InfluxDB and Grafana graph using midnight as 0 on Y-axis derivative - influxdb

I am graphing with Grafana (2.6.0) and I have an InfluxDB (0.10.2) database with the following data in it:
> select * from "WattmeterMainskwh" where time > now() - 5m
name: WattmeterMainskwh
-----------------------
time value
1457579891000000000 15529.322
1457579956000000000 15529.411
1457580011000000000 15529.425
1457580072000000000 15529.460
1457580135000000000 15529.476
...etc...
This data collects my household kilowatt usage as measured by a kWH gauge that steadily increments the usage value across months or years. I cannot easily reset the counter, nor do I wish to do so.
My goal is to create a graph that shows my daily kWH use over 24 hour periods starting at midnight, or at a minimum showing relative kWH over the interval displayed. This type of graph would be useful in many other circumstances as well where I could imagine "errors across the day" or "visitors since opening time" or "BGP resets per calendar week" were useful but the collection counter was not reset to zero upon the reset or turn-over of the time interval. This kind of counting is actually quite common in my experience.
This graph works, but doesn't show me what I'm looking for:
SELECT derivative(mean("value")) FROM "WattmeterMainskwh" WHERE $timeFilter GROUP BY time($interval) fill(null)
That graph just shows the difference between one sample and the previous sample. What I want is a steadily increasing line starting from the left side of the graph and increasing towards the right side of the graph, with zero as the bottom of the Y axis, and the graph starting at zero at the farthest left X value.
This graph works too and shows me the correct curve, but it's off by fifteen thousand or so. So far, it's the closest to what I want but since this is an ever-increasing counter that can't be reset I need to subtract some from the Y axis. Ideally, I'd like to subtract whatever the value was at the previous midnight from each sample to get a relative number based on a day instead of an absolute based on all time.
SELECT sum("value") FROM "WattmeterMainskwh" WHERE $timeFilter GROUP BY time($interval) fill(null)
And here's the graph from that previous statement:
Graph that is off by 15k
This attempt didn't work - I apparently can't take a sum of a derivative group:
SELECT sum(derivative(mean("value"))) FROM "WattmeterMainskwh" WHERE $timeFilter GROUP BY time($interval) fill(null)
This doesn't work, either - I can't perform functions within "derivative":
SELECT derivative(sum("value")-first("value")) FROM "WattmeterMainskwh" WHERE $timeFilter GROUP BY time($interval) fill(null)
Of course, I could just create a new value that had calculations applied to it before I wrote it into InfluxDB, but that seems to me to be a data-redundant and sloppy way to solve this problem, as well as being quite inflexible if I want to look at other intervals on a whim. I'm hoping that there is some way to do this more elegantly within the combination of InfluxDB & Grafana, but I'm just not able to find it with the search terms I've used or the thinking I've put towards interpreting the documentation.
Is this type of graph even possible with InfluxDB/Grafana? As far as I can tell a continuous query is not a solution, and the lack of nested SELECTs makes even the hackish ways of doing this not obvious to me.
BONUS: It would be really great to have the graph show midnight every night as a "zero" location, instead of "zero" being the first point in the displayed interval, so looking at five days of normal data would show five distinct "waves" of increasing daily aggregate energy usage, with the wave Y value going back down to zero at 12:00:01 on each day. But I'll take whatever I can get.

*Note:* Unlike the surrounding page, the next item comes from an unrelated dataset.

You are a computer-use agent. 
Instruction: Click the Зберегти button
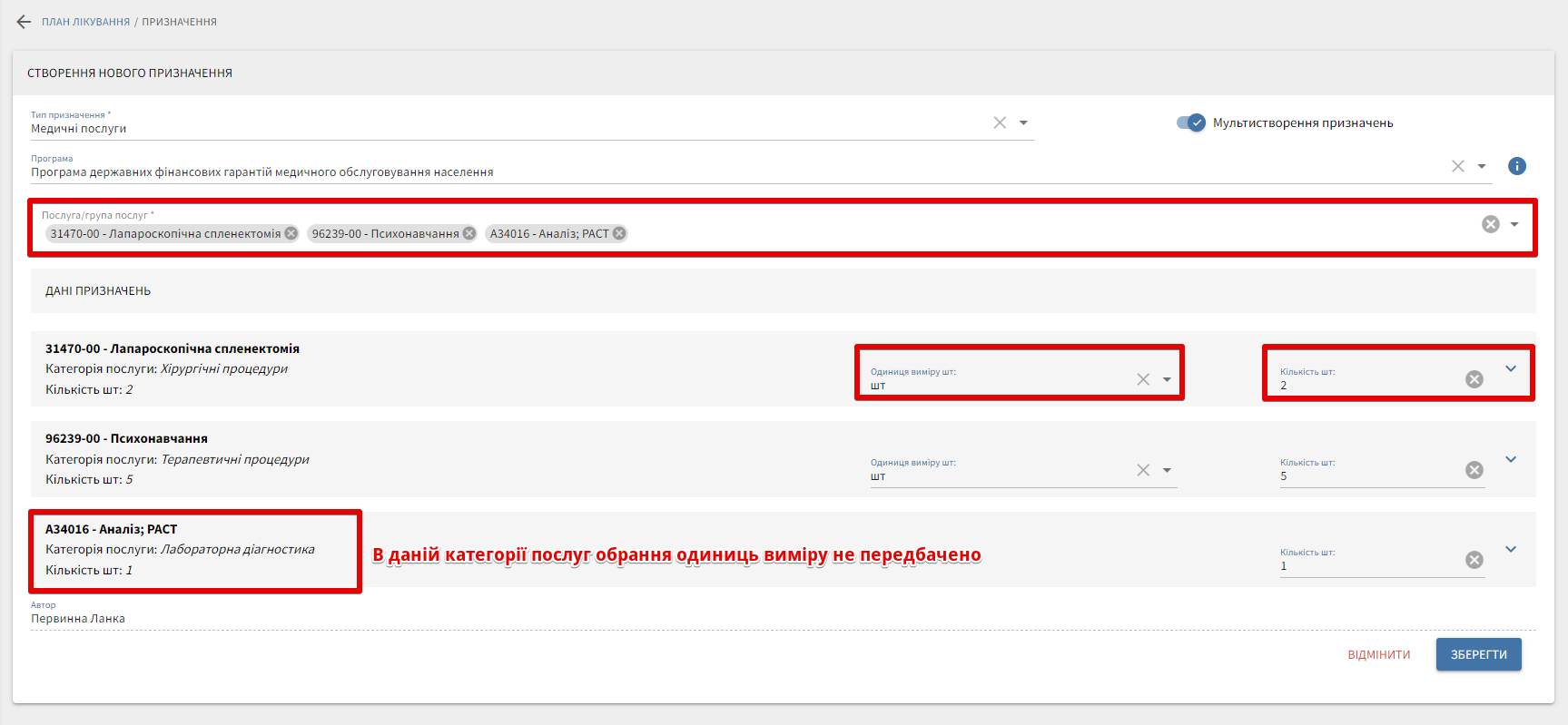[1478, 654]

Nested functions have only partial support. However, you can effectively nest functions by chaining Continuous Queries.
Use a CQ to calculate the derivative(mean(value)) and store that in a new measurement foo. Then for your graph you can query select sum(value) from foo.

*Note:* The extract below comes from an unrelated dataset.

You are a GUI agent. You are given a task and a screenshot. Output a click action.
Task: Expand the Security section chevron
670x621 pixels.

(I know this answer is quite late, but it might help others. Oh, and please excuse me for all the Dutch in my graphs; I had to keep it in dutch for the highest possible WAF)
You could do what I do for my kWh calculations:
Which results in a simple query like this:
SELECT distinct("kwh_combined") FROM "smartmeter" WHERE $timeFilter GROUP BY time($__interval) fill(linear)
In order to get your total count.. or if you want it in a nice graph like this which shows the number of kWh's used per hour in the bars and the yellow line (I normally run in dark mode, excuse the yellow) which is my current WATT power draw:
This data (or at least your hourly usage in bars) can be retrieved by a query like this:
Which is this exact query (for B):
SELECT spread("kwh_combined") FROM "smartmeter" WHERE $timeFilter GROUP BY time(1h) fill(null)
... where the 'kwh_combined' is (still) my counter just counting up and up.
All this results in me being able to 'query' the InfluxDB for a certain time period, like "last 24 hours" to come up with a nice panel like this: (ignore the encircled prices, that was for a question I posted I just made 10 minutes ago, check my PS)
I hope this helps you or anyone else; it took me some figuring out, but I'm happy to give something back to the community :)
PS: Don't be as stupid as I was and hardcode your electrical and gas prices into your dashboard but store them with your measurements as they could change over time.

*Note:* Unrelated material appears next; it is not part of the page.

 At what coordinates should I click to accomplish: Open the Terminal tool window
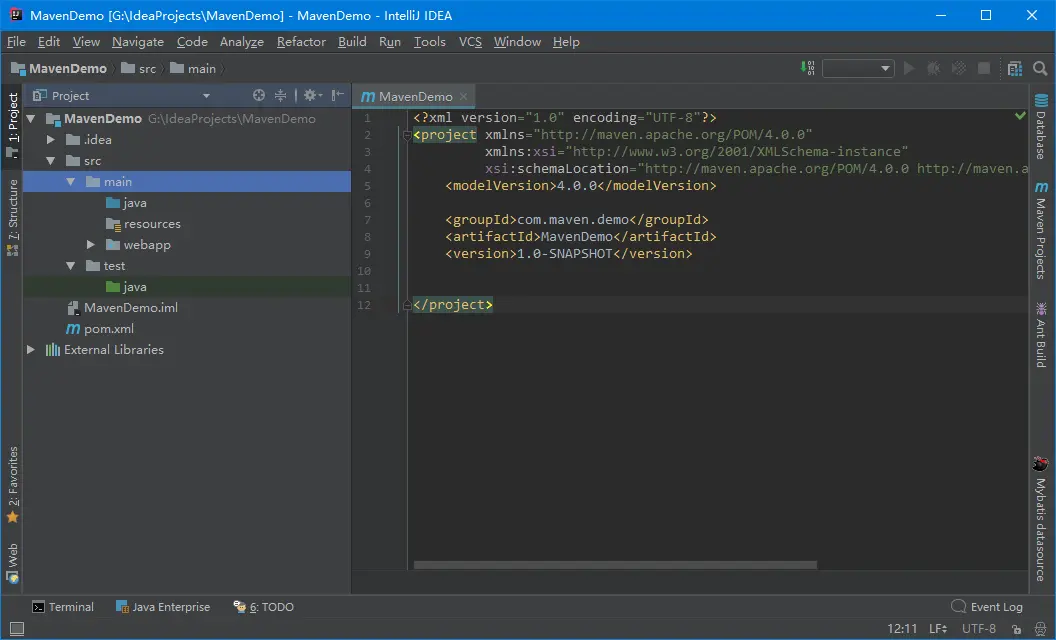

I had the same problem (same application even) and solved it here. In your case, the query should be roughly:
SELECT value-value_fill FROM
(SELECT first(value) as value_fill FROM WattmeterMainskwh WHERE time>now()-7d GROUP BY time(1d)),
(SELECT first(value) as value FROM WattmeterMainskwh WHERE time>now()-7d GROUP BY time(1h))
fill(previous)

Related

Influxdb speed up query over long time periods with group by

i write sensor data every second to an influxdb database. Displaying weekly, monthly or yearly summaries in grafana is quite slow since it needs to query many thousand values.
To speed things up, i was thinking about using a cron job to run a queries like
select mean(sensor1) into data_avg_1h from data where time > start and time <= end group by time(1h)
select mean(sensor1) into data_avg_1d from data where time > start and time <= end group by time(1d)
select mean(sensor1) into data_avg_1w from data where time > start and time <= end group by time(1w)
This would mean i need more storage, but queries run much faster.
Is this a bodge job or acceptable and is there a more clever way to do something like that?
Yes. It is perfectly ok and it is also recommended to downsample the data like you have mentioned in the question.
However, instead of using a cronjob it will be better to use Continuous query feature of InfluxDB to achieve the same result.
Downsampling & Contious Query Documentation.
Please be aware that when storing the average value for short period, if you want to calculate the average for a longer period from this downsampled data you will have to calculate the weighted average. Otherwise, you will calculating the average of average which, may not be equal to the average value calculated from the Original data.
This is because, each downsampled average value might be having different number of datapoints.
So while calculating the mean on regular interval store the number of data points received in that interval. This way you will be able to calculate the weighted average.

How do I calculate average tons per hour by driver in Google Sheets?

https://docs.google.com/spreadsheets/d/1SiUfqrJNHPAYjibeNBdzWQEcuzka5srf7mSHAv_bn5k/edit?usp=sharing
What would a formula look like to calculate the average tons per hour by driver in this example spreadsheet? Correcting for long times or even days between loads.
We're being charged on an hourly basis for freight so I'd like to figure out which drivers are the most efficient.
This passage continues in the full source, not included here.